Lucía Zavala respire l'air marin, symbole de liberté, en attendant de pouvoir traverser la frontière américaine avec sa famille. (Felix Marquez)
par Diego Calmard, envoyé spécial à Tijuana
publié le 25 février 2025 à 6h08

Lucía Zavala (1) n’avait jamais fait face au vide de l’océan. Le bruit des vagues ainsi que la sensation de l’écume du Pacifique sur son visage ; tout cela l’émeut malgré le froid et le crachin du large. La découverte de la mer, c’est la liberté pour cette Mexicaine de 25 ans qui s’est trop habituée aux refuges du nord et qui veut oublier la violence du sud où elle a grandi. Ironie encore : cette sensation de légèreté, elle la ressent face à d’imposants pylônes d’acier qui cisaillent la côte et se jettent dans le Pacifique pour délimiter le Mexique, son pays, et les Etats-Unis, son rêve.

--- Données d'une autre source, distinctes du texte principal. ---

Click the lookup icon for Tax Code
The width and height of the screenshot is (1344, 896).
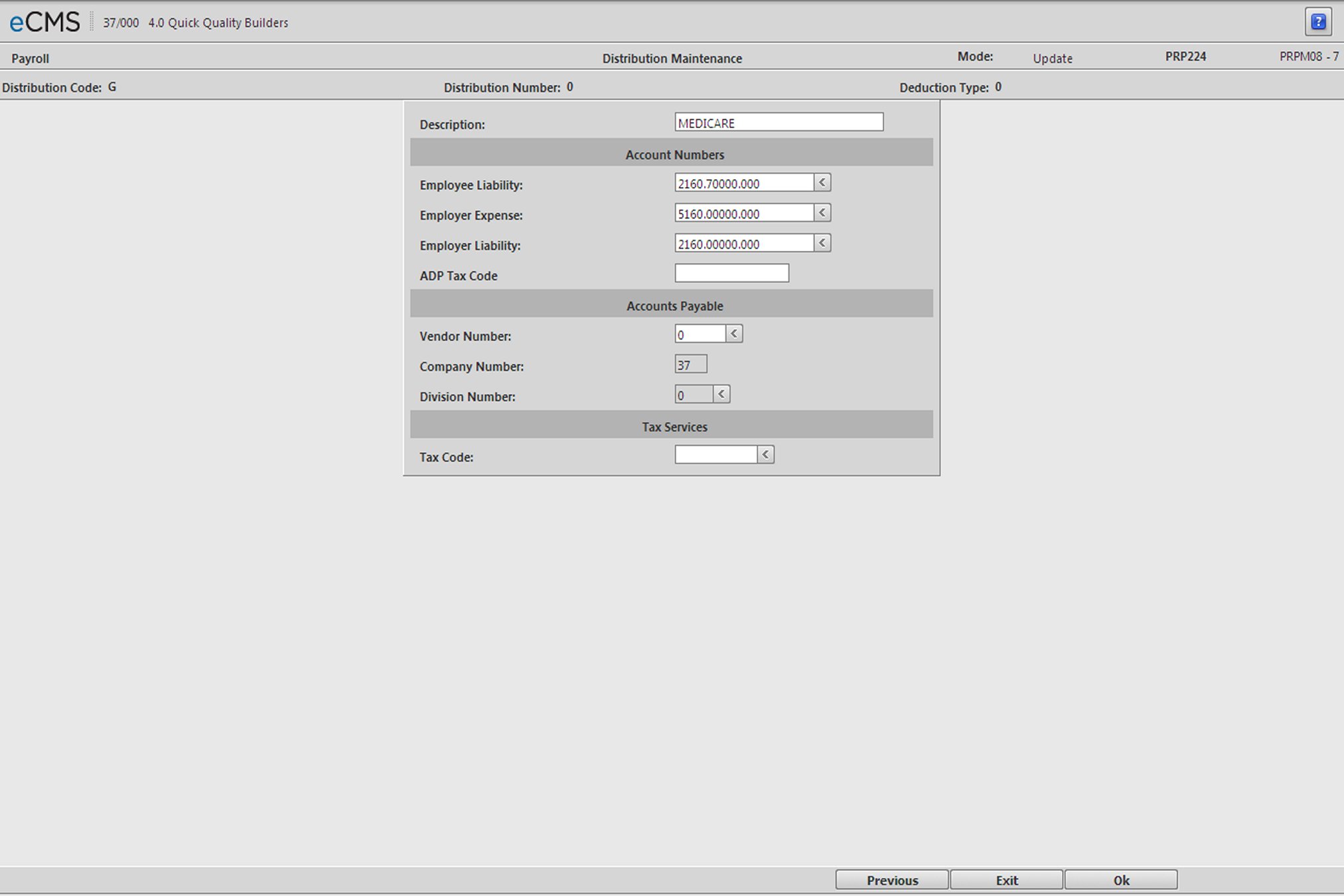click(765, 455)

Une quarantaine de tentes dans un bâtiment aux allures d’entrepôt, la ligne frontalière à 200 mètres de là : au refuge Juventud 2000, dans le centre de Tijuana, Lucía partage depuis trois mois une tente unique avec ses parents, sa fille Lupita et ses trois frangins. De son Etat du Michoacán natal, elle se souvient de son adolescence avec sa mère à vendre des tortillas, des après-midi brûlants avec sa sœur à cueillir des fraises qu’elle ne mangera pas. Lucía a la nostalgie de presque tout sauf de la pauvreté et de la violence. Après sa séquestration par la mafia locale pour l’exploiter elle et ses frères dans le trafic de drogue, la famille a dit stop. «Mon frère a été frappé, mes parents aussi. Après ma libération, on a tout plaqué en deux jours. On a pris nos sacs à dos, on est partis pour la capitale et on a pris un billet pour Tijuana.» Et maintenant, l’attente.